ME, in my 20s: Bro, if you bring chips, make sure you get the “Scarlet Viper Ghost Dragon Habanero Pepper” flavor! Whooo!
ME, now: Excuse me, young man, do you carry “A Timid Suggestion of Chive” chips? I have a prescription from my gastroenterologist.
Guys, I need a good recipe that will make my guests never come visit again.
Everyone said the hamster catapult wasn’t appropriate for the science fair but no one could stop watching.
I neither like nor want to date Taylor Swift, but I know at some point it’ll just be my turn.
If I hold my phone upside down it looks like you have replied to my text and I’m ignoring you.
My son has stolen my iPad to play minecraft. Please retweet this so the notifications disrupt his playing.
shampoo has ruined me — lather, rinse, repeat. it never ends. every time i rinse i have to start again. i’ve been in the shower for 9 years
I made my 9 year old french toast with syrup this morning per his request but promptly found out that he thought the fork and knife I provided were just a fun suggestion so anyway how do you get maple syrup off pants?
“What an ugly baby,” I said, much more audibly than intended.
Welcome to your 40s: that was a good cookie here’s four pounds.
*Person in front of me using 73 coupons*
Customers behind me: huffing and puffing
Me: [eyes glued to screen] That one was for $2! Yahhhhss
“I came downstairs for a zip of juice and noticed the tv was gone so I called you guys”
[cop stops writing] did you say zip of juice?
My 4yo said he was playing at lunch with a girl from his class at school.
Me: Which game were you playing?
4: Lava Queen and Assistant!
Me: Let me guess. You were the assistant?
4: How did you know, daddy?!
Daddy knows.
Me:She’s better than me.
BF:She’s not.
M:Look at those, they’re incredible!
BF:
M:STOP STARING!-Boyfriend reading other women’s tweets
Behind every strong woman is a cat that won’t let her use the washroom with the door closed.
In 1752, Benjamin Franklin invented electricity because it was no longer considered humane to execute people using an acoustic chair.
true crime documentaries are like “he was a good man except to his spouse, children, coworkers, and victims”
ME: I did it! I finished that project!
IMMUNE SYSTEM: good job!
ME: time for a nice break
IMMUNE SYSTEM: me too
ME: haha yeah
ME: wait
Shaking hands is just nature’s way of spreading germs and killing off the friendly people.
Definition of Insomnia:
Finding a spider in your bedroom & when you leave for a second to get the spray & come back it’s gone
Cereal. Check.
Milk. Check.
Bread. Check.
Fruit. Check.
Salad. Check.
Wow, the looks I am getting!

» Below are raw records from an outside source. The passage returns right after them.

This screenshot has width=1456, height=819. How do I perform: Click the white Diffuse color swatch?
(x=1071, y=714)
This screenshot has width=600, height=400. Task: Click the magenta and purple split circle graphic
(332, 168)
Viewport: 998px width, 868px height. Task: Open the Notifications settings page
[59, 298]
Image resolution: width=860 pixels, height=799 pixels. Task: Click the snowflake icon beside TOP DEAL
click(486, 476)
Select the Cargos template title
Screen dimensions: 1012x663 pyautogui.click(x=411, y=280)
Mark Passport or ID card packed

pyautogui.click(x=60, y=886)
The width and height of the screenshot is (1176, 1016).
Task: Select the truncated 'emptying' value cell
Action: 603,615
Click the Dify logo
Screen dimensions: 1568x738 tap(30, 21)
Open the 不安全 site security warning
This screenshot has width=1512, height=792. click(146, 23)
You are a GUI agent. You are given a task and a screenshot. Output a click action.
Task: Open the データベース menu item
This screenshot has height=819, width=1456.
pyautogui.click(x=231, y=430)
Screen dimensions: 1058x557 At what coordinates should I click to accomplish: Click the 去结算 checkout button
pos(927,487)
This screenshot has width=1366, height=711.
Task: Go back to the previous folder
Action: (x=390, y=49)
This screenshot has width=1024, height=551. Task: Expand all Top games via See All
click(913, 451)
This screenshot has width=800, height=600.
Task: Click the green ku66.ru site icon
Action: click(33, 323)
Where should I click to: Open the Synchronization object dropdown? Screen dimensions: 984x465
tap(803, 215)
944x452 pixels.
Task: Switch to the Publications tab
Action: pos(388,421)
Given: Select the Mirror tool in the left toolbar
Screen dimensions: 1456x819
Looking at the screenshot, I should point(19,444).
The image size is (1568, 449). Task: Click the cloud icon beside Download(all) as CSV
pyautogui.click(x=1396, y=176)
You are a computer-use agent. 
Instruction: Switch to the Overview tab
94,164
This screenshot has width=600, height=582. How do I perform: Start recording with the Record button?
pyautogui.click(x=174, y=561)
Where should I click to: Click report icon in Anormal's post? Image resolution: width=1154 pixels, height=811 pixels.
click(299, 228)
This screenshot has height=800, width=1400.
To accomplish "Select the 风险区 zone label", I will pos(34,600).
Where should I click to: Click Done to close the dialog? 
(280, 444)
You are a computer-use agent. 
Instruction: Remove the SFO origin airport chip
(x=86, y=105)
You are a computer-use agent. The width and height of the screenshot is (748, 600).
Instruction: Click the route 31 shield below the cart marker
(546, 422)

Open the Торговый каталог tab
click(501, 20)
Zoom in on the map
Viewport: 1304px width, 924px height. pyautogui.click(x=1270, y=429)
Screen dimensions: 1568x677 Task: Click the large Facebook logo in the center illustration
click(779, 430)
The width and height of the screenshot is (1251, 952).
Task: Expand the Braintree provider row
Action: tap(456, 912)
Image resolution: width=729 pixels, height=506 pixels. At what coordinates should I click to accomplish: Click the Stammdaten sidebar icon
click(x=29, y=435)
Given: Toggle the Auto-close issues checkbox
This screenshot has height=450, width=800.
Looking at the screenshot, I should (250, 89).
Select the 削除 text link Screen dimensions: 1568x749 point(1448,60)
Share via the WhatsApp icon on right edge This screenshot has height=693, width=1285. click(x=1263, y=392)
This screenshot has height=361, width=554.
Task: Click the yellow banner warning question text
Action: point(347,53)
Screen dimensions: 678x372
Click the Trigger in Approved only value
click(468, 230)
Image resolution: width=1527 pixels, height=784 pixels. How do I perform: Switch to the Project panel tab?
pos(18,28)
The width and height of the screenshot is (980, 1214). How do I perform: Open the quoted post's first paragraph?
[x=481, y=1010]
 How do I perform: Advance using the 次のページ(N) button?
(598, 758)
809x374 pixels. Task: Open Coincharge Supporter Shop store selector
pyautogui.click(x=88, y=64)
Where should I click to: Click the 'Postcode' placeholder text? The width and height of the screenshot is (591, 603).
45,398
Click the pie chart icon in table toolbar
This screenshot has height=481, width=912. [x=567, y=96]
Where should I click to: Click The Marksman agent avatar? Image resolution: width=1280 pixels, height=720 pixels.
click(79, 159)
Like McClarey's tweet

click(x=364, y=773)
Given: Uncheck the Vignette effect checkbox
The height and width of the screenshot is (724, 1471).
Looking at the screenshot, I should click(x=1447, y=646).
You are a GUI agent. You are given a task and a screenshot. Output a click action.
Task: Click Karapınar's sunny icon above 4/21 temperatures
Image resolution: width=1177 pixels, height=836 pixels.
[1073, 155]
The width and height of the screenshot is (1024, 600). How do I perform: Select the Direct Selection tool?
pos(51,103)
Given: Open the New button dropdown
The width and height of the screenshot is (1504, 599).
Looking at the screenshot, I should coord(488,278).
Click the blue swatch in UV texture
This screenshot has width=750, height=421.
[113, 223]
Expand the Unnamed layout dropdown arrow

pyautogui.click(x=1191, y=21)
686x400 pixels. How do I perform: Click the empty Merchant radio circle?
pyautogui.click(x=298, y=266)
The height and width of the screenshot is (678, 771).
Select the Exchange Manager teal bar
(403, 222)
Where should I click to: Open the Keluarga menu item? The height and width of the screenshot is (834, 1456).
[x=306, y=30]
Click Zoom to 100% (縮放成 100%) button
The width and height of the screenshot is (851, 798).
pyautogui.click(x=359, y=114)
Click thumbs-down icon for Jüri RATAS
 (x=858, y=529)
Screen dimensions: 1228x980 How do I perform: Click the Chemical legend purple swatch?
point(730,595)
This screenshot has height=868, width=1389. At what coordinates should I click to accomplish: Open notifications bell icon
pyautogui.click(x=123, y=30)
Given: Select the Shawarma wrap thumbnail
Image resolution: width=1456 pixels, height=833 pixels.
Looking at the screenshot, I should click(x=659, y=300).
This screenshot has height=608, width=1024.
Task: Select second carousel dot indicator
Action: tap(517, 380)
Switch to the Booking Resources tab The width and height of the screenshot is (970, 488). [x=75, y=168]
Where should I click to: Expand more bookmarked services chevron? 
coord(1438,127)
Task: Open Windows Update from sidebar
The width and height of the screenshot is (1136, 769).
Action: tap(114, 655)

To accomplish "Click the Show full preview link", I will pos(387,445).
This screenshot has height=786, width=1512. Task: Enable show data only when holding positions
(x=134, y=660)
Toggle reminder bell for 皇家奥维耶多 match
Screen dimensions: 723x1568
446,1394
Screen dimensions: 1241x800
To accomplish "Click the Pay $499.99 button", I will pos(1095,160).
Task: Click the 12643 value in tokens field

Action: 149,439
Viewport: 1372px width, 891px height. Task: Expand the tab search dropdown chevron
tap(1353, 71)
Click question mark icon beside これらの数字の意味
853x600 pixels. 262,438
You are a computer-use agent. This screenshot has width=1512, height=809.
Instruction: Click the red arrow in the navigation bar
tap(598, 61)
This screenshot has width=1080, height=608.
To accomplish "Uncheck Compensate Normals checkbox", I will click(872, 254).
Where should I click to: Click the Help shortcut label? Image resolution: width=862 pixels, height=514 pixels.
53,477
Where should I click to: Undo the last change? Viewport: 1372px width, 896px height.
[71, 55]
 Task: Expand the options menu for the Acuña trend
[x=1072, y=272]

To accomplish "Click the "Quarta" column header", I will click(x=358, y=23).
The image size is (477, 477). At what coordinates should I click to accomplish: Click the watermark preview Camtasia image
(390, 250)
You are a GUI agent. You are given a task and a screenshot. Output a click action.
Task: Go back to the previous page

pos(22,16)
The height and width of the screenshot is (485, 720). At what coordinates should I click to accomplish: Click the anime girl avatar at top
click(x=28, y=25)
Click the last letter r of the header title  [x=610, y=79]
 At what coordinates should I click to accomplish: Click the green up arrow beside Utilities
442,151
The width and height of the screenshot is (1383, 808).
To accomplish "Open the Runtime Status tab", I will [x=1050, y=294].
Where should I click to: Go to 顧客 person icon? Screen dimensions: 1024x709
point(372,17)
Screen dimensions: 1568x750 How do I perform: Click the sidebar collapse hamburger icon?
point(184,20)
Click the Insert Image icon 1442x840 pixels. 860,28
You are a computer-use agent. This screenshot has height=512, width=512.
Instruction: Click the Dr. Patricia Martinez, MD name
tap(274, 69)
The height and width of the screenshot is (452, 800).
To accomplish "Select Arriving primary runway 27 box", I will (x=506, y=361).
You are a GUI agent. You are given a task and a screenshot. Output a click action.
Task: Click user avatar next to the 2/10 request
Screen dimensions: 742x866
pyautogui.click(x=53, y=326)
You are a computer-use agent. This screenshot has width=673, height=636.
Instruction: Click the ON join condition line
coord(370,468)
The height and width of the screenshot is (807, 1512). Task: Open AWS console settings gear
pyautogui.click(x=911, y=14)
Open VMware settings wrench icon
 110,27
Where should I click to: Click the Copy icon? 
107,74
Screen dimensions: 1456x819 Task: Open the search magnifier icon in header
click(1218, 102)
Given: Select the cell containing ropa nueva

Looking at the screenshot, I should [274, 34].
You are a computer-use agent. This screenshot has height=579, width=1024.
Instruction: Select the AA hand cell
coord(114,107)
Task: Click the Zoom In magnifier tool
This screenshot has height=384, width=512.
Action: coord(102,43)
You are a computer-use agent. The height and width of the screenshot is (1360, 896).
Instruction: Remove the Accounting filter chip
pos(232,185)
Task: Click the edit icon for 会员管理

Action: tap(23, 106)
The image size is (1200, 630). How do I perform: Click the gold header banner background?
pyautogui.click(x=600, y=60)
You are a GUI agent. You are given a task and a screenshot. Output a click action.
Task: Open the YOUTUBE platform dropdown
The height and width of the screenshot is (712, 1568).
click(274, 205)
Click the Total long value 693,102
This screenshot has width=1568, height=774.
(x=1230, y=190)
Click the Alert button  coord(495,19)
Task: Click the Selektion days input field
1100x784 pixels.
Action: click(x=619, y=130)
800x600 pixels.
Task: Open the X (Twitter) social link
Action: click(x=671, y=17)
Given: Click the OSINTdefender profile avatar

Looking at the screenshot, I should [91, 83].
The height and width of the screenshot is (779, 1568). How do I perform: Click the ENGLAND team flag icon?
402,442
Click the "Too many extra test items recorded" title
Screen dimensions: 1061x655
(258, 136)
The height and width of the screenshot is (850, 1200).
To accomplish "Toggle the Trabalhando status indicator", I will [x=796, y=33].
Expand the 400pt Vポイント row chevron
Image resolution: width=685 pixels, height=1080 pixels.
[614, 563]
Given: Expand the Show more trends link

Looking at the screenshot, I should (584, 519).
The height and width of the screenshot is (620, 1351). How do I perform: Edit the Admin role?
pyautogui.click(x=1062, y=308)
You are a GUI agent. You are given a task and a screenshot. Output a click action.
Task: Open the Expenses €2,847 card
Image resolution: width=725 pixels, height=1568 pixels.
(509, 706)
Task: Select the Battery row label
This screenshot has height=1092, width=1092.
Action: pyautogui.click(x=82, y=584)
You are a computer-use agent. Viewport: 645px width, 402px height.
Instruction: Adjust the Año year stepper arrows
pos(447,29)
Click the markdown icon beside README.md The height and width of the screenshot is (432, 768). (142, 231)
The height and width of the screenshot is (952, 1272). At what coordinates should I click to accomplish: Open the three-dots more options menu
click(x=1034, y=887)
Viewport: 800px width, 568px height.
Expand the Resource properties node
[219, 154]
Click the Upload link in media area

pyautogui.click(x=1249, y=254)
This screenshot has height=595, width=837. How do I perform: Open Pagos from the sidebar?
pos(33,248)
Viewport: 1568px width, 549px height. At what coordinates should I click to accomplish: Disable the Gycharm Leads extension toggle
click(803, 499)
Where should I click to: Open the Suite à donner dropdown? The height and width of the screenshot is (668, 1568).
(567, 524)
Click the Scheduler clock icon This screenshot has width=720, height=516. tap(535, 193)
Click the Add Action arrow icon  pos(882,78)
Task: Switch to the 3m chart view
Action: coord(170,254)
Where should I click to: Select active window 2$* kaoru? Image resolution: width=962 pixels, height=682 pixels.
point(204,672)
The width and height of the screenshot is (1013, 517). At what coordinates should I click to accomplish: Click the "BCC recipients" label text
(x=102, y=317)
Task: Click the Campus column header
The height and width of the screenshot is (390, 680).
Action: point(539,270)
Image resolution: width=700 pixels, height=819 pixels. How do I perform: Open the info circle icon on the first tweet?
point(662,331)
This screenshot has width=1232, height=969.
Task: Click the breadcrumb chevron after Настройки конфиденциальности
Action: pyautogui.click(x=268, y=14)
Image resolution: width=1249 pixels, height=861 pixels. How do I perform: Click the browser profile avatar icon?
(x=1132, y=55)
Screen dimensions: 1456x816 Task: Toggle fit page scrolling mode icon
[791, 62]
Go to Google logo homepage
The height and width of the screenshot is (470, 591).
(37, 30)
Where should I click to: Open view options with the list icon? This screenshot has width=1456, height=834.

Guess I could have paid w/ 1 check.
If your partner says “if anything happens to me, I want you to meet someone new,” “anything” doesn’t include getting stuck in a traffic jam
My girlfriend was devastated to find out that my mates call me ‘The Love Machine’ because I’m terrible at tennis.
getting the worlds most powerful noise cancelling headphones so i can go to concerts and listen to the studio version of whichever song theyre playing currently
*deep fries turkey
*deep fries deck
*deep fries backyard
*deep fries house
*deep fries neighborhood
*deep fries los angeles
“Hi, I’m trying to find a book to read and I don’t know where to start.”
“Well, let’s narrow it down a little. Do you want fiction?”
“No, I don’t really like fiction.”
“Non-fiction, then.”
“No, not that either.”
“Okay…”
“Does that narrow it down?”
“Like you wouldn’t believe.”
Dear Karma:
I don’t understand, he hasn’t been mauled by a lion yet.